BYOVD攻撃とは【用語集詳細】
BYOVD攻撃は、Bring Your Own Vulnerable Driver攻撃の略です。私物のPCやモバイル機器を利用し業務を行うBYOD(Bring Your Own Device)になぞらえて命名されています。
BYOVD攻撃では、脆弱性を持つ正当なドライバを侵害したマシン上に配送等して悪用し、OSのカーネルを用いて攻撃を行います。

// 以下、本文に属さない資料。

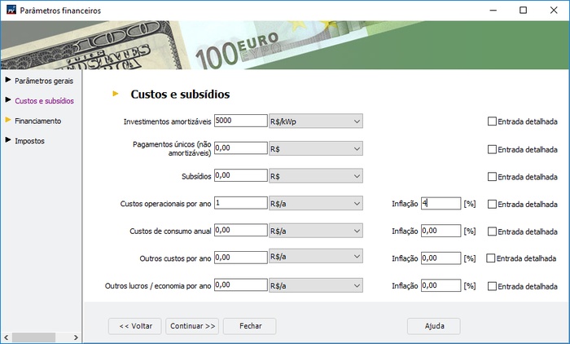570x344 pixels.
Task: Click the app icon in title bar
Action: click(x=9, y=10)
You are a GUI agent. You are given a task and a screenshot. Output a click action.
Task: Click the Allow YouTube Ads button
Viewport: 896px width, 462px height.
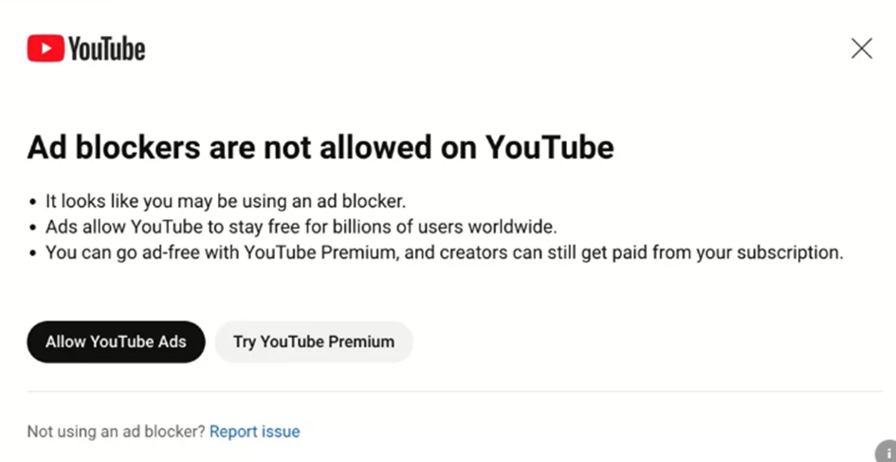point(116,342)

ドライバは、ハードウェアや周辺機器を制御するためのプログラムであり、高い権限で実行されます。このため、ドライバの脆弱性を悪用し、EDRなどのセキュリティ製品を無効化する手法が多数のAPTやランサムウェアによって用いられています。
ドライバの脆弱性悪用に際しては、不正入手した正当なコード署名が用いられるケースがあります。
北朝鮮のハッカー部隊Lazarusや、ロシアAPT、またBlackByteランサムウェアなどがBYOVD攻撃を行っていることが確認されています。
また、Cubaランサムウェアも複数のアカウントを利用してMicrosoftハードウェア開発者プログラムの署名を入手し、悪性ドライバーに当該署名を付与することで、セキュリティ製品無効化等に悪用していると報道されています。